• Фрагмент документа
__________
Мирович — подпоручик, Ушаков — поручик.
Мирович говорил на процессе, что он выбрал «верного, надежного и во всем способного товарища». Ушаков — «давнишний, в нравах совсем сходный приятель».
Мирович в Петербурге только два года. Вряд ли среди офицеров-собутыльников поэт сумел найти верного и надежного друга. Для этого двух пьяных лет маловато. Тем более — друг «давнишний».
«В нравах совсем сходный приятель». Мирович — поэт и художник. Значит, они сходны по характерам и по роду занятий, если «совсем сходный».
Если так, если Ушаков сверстник Мировича, то и ему 24 года. Значит, и он родился в 1740 году. А 1740 год — времена мутные. Умирает Анна Иоанновна, регент — Бирон, заговор Миниха, правительница — Анна Леопольдовна, указы издаются от имени Иоанна Антоновича, интриги Остермана, Черкасского, Головкина, готовится к восстанию партия Елизаветы Петровны…
С какой стати Ушаков мог оказаться «давнишним приятелем» Мировича? Все «давнишнее» у Мировича — в Сибири. Там-то они познакомились, обе семьи, обе сосланные. И у Ушаковых, как и у Мировичей, не хватило денег, чтобы определить сыновей в гвардию, — и Аполлон, и Василий пошли в пехотные полки.
__________
• Сохранённые данные
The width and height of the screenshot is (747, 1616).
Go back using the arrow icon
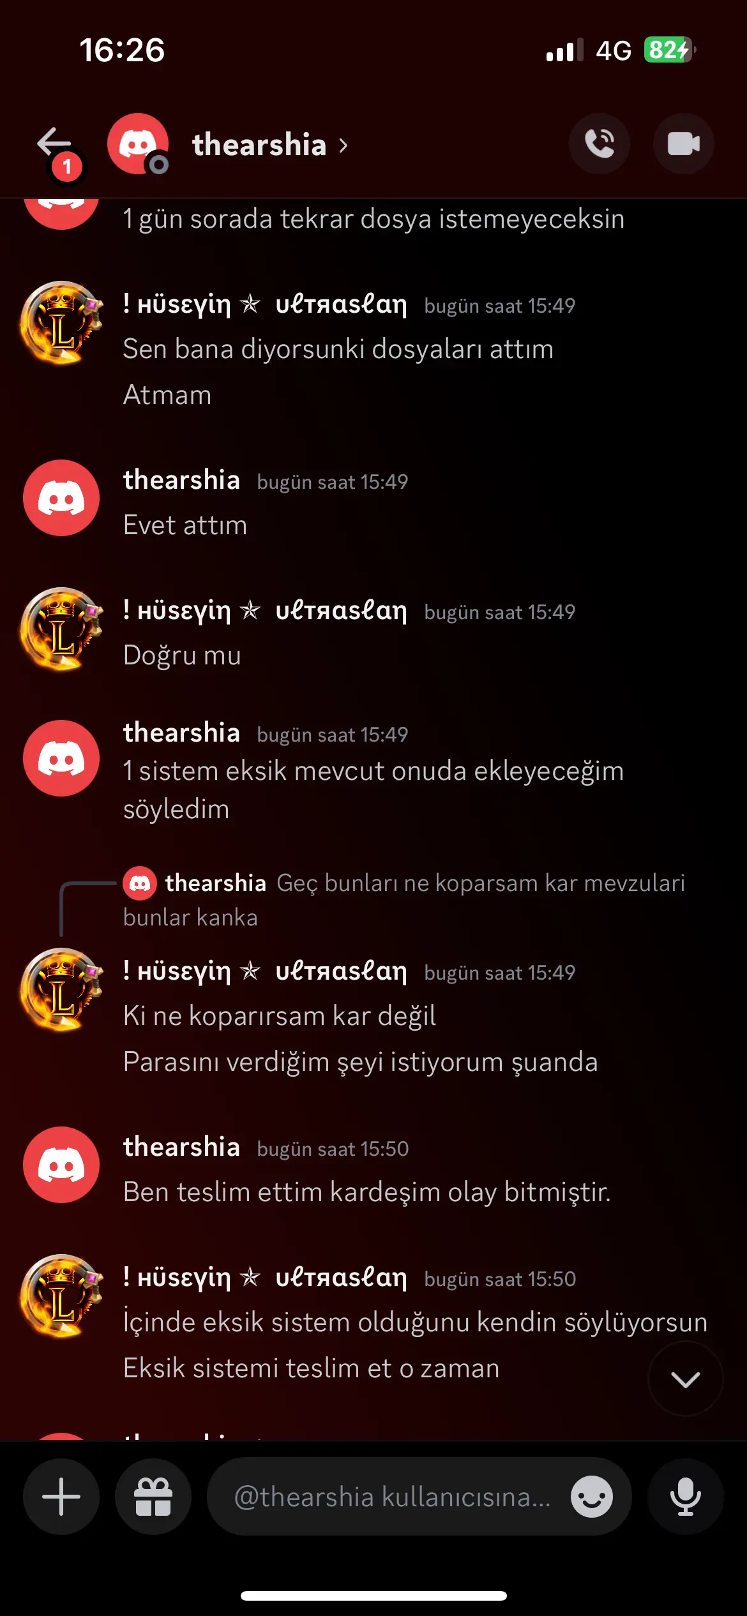pyautogui.click(x=54, y=142)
__________
• Задание 1
Определите, согласуются ли с текстом о Мировиче и Ушакове утверждения (a) Ушаков был поручиком, (b) Мирович провёл в Петербурге пять лет, (c) Аполлон и Василий поступили в гвардию. На каждое ответьте «да» или «нет» и дословно приведите решающие слова текста.
• Задание 2
Продолжите текст о Мировиче и Ушакове, начав сразу после его последнего предложения.

• Письменный ответ 1
(a) Да: «Ушаков — поручик».
(b) Нет: «Мирович в Петербурге только два года».
(c) Нет: «не хватило денег, чтобы определить сыновей в гвардию, — и Аполлон, и Василий пошли в пехотные полки».

• Письменный ответ 2
Тринадцатого мая 1764 года Ушаков и Мирович отслужили акафист и панихиду. По самим себе — как по умершим.
Если бы Ушаков был просто пьяненький солдатик, кукольная игрушка Мировича, он выполнял бы поручения повелителя, но служить панихиду не стал бы.
А это был трогательный и героический шаг.
Значит, Ушаков очень любил Мировича, значит, это действительно были близкие люди, значит, они друг другу беспредельно доверяли, если за какие-то полчаса один открыл другому опасную и грозную тайну и взял его в сообщники, а другой, не задумываясь, пошел за ним, — а это был последний, смертельный шаг.
Императрица пообещала неприкосновенность. Хорошо. Они ей доверяли. Они ее любили. Тогда ее любили почти все без исключения — она всех угощала и всем обещала. Но могли быть и непредвиденные случайности. Любая оплошность в этом предприятии — смерть.
Все-таки в их руках судьбы двух императоров.
Но императрица не так наивна, чтобы вручить свою судьбу какому-то подпоручику.
Это нужно было предвидеть.
Но Мирович — идеалист.
Неизвестно, как узнала Екатерина о сообщнике — признался ли чистосердечно Мирович или рассекретила Тайная канцелярия.
Но в дальнейшей судьбе Ушакова — все — загадка, все — «почему».
Почему 23 мая 1764 года Ушаков был отправлен в командировку?
В мае в Великолуцком полку это была единственная командировка от военной коллегии.
Из всех офицеров полка отправлен был именно Ушаков, единственный сообщник предстоящей операции.
Случайность? Нет. Потому что действия развивались так.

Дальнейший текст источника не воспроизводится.